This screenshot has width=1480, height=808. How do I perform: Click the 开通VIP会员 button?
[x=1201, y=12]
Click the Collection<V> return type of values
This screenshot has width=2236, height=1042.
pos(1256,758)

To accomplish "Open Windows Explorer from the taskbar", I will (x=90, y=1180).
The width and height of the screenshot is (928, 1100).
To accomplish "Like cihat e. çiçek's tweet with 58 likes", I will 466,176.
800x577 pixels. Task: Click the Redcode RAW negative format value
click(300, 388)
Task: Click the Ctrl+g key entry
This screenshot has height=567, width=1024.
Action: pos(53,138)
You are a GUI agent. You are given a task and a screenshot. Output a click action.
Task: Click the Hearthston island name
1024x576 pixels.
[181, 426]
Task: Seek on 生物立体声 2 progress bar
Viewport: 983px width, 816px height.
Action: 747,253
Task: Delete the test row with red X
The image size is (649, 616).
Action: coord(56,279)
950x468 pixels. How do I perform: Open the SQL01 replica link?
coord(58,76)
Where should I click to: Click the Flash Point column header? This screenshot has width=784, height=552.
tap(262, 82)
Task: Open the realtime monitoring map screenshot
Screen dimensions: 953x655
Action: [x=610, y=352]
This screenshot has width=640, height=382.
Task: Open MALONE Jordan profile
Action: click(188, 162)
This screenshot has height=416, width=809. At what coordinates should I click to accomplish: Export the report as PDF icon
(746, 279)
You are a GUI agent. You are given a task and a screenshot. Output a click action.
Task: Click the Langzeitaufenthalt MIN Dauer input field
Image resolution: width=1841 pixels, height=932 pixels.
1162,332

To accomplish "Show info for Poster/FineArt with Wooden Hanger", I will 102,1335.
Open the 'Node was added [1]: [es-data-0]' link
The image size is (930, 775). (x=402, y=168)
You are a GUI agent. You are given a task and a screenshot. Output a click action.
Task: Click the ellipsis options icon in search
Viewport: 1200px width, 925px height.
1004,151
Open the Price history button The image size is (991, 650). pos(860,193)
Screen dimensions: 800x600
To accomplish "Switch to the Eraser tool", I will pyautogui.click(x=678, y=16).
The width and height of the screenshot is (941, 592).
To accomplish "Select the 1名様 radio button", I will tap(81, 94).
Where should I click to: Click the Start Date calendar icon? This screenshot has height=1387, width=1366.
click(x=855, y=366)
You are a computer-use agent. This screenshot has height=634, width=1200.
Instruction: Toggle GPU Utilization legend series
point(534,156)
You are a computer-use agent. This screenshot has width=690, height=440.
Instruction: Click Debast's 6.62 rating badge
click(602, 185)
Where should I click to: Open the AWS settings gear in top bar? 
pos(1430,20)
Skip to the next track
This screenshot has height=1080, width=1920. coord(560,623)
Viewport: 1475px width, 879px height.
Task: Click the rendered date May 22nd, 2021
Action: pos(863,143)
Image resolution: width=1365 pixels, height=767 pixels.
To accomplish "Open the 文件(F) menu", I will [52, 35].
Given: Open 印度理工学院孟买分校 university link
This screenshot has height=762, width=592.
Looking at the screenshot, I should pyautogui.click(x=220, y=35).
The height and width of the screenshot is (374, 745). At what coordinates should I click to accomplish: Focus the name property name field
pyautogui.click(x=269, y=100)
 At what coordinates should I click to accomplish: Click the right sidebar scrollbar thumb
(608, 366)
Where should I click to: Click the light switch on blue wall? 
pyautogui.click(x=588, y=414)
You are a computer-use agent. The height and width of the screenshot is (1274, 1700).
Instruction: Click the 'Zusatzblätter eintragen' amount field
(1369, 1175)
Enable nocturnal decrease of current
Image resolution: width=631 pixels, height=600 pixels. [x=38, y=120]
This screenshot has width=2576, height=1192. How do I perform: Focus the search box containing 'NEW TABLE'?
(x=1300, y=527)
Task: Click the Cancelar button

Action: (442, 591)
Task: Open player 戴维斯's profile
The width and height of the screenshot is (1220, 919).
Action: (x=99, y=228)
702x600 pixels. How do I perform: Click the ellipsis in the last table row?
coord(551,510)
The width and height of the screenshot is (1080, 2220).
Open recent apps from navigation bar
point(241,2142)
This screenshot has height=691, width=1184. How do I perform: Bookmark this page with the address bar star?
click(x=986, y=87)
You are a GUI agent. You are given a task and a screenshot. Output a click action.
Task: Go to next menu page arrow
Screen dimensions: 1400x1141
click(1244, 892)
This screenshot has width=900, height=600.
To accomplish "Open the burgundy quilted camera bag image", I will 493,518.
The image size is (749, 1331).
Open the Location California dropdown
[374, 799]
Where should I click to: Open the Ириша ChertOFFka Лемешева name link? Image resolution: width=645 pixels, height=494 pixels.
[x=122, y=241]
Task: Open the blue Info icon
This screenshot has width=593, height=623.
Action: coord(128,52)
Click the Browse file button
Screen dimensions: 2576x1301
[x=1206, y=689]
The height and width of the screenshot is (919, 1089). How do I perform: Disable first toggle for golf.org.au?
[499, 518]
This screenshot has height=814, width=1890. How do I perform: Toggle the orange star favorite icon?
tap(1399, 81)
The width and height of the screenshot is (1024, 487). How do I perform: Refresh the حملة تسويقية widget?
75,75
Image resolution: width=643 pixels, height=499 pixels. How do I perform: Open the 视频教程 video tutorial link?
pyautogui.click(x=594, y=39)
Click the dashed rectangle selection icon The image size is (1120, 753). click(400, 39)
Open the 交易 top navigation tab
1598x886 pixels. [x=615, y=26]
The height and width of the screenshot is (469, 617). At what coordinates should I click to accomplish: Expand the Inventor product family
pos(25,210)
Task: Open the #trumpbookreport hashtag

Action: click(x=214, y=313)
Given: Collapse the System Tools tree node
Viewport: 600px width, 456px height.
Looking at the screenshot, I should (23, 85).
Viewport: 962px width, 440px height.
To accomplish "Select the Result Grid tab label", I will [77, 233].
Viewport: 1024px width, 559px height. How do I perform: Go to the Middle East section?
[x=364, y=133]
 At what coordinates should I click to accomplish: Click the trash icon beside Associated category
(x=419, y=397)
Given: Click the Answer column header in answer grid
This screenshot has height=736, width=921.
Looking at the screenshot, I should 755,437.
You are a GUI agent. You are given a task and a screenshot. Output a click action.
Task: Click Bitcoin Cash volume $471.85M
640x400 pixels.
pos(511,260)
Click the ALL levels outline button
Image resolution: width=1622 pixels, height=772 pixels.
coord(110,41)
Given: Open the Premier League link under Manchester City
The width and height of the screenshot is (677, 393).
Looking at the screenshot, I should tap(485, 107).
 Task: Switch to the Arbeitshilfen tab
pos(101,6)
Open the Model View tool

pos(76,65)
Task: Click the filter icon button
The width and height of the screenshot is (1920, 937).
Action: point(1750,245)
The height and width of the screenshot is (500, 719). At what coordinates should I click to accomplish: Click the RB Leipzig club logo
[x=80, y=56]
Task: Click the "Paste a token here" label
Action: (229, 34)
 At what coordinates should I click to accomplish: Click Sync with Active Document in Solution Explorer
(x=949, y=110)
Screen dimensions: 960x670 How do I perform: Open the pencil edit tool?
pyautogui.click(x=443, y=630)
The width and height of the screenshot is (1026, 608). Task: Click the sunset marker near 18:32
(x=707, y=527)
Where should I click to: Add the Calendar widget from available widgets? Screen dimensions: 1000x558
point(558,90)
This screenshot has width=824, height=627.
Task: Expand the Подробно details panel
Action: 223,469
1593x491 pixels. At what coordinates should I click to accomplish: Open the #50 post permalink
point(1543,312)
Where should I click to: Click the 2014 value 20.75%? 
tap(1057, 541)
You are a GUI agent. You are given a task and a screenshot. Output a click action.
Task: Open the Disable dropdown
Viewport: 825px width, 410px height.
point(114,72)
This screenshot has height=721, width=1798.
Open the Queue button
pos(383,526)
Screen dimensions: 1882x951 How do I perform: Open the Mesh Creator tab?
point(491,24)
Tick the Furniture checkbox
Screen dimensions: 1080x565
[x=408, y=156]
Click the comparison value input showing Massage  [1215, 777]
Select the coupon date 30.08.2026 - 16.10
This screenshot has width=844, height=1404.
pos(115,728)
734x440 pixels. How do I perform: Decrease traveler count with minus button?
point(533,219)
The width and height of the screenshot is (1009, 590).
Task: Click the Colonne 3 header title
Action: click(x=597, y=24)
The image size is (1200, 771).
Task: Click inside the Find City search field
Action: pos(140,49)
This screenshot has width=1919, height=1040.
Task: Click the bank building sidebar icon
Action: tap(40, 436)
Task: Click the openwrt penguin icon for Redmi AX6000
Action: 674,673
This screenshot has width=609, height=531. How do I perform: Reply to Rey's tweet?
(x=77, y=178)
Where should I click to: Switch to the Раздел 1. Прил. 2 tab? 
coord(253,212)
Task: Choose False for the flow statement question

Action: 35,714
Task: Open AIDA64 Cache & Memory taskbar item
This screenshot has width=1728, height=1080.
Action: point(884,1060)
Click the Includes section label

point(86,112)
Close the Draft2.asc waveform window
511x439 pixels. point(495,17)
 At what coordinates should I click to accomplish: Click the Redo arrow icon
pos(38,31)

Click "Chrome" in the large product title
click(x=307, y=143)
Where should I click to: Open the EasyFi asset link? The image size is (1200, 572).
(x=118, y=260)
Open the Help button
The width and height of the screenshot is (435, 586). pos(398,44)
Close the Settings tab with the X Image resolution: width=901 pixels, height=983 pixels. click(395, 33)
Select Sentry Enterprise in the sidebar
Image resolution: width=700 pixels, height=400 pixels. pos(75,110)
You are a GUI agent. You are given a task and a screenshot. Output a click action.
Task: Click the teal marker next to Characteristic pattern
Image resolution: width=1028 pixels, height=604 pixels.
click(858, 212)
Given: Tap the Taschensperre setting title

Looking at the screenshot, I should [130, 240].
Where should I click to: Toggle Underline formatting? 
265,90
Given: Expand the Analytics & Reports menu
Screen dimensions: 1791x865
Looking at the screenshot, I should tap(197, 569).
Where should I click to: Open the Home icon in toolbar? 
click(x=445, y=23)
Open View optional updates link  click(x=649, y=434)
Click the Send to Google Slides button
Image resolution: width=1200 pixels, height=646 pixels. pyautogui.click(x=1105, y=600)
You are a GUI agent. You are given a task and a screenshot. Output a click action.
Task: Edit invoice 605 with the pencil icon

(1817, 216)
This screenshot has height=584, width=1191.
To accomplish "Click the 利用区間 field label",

» Written request:
Transcribe the entries above verbatim, starting with the line that contains "Where should I click to: Add" and going on through the line that contains "tap(1057, 541)".

» Output of the task:
Where should I click to: Add the Calendar widget from available widgets? Screen dimensions: 1000x558
point(558,90)
This screenshot has width=824, height=627.
Task: Expand the Подробно details panel
Action: 223,469
1593x491 pixels. At what coordinates should I click to accomplish: Open the #50 post permalink
point(1543,312)
Where should I click to: Click the 2014 value 20.75%? 
tap(1057, 541)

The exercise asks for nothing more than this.